▶ _Tarea del ejercicio_:
Enumera todos los países que se mencionan en el texto sobre las derechas en América Latina.

▶ _Texto del documento_:
##########
Poco duró el viento que trajo de vuelta a las derechas en el continente. América Latina atraviesa un momento que desmiente el relato triunfal de la derecha regional. Allí donde gobiernos conservadores prometieron “orden”, “estabilidad” y “confianza de los mercados”, hoy emergen revueltas populares, crisis de gobernabilidad y rechazo social. Bolivia, Argentina y Ecuador son expresiones distintas de un mismo fenómeno: planes de ajuste impuestos desde arriba que chocan con sociedades y pueblos cansados de pagar crisis que no provocaron.
En Bolivia, el intento de recomponer un modelo neoliberal por la vía institucional y judicial se ha topado con una memoria popular viva. El pueblo boliviano no olvida que el ajuste, la represión y la entrega de recursos estratégicos al capital transnacional ya fueron ensayados, y derrotados, en el pasado reciente. Las tensiones sociales actuales revelan que sin legitimidad popular no hay estabilidad posible, y que cualquier proyecto que ignore la centralidad indígena, popular y territorial está condenado al conflicto permanente y al fracaso.
En Argentina, el experimento de ultraderecha encabezado por Javier Milei muestra su verdadero rostro: shock económico, licuación de salarios, recorte brutal del gasto social y una ofensiva cultural contra derechos conquistados. El resultado no ha sido prosperidad, sino empobrecimiento acelerado, protestas masivas y un deterioro institucional evidente. La motosierra nunca tocó los privilegios de ninguna casta: cortó las jubilaciones, la salud, la educación y trabajo, en un marco de graves acusaciones de corrupción que tocan a la familia presidencial y de una persecución implacable a todos sus adversarios. Y frente a eso, la calle vuelve a ser el escenario donde el pueblo marca los límites.
##########
▶ _Datos registrados_:
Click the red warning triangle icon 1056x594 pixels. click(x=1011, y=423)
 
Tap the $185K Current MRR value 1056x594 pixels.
##########
▶ _Resultado final_:
Bolivia, Argentina y Ecuador.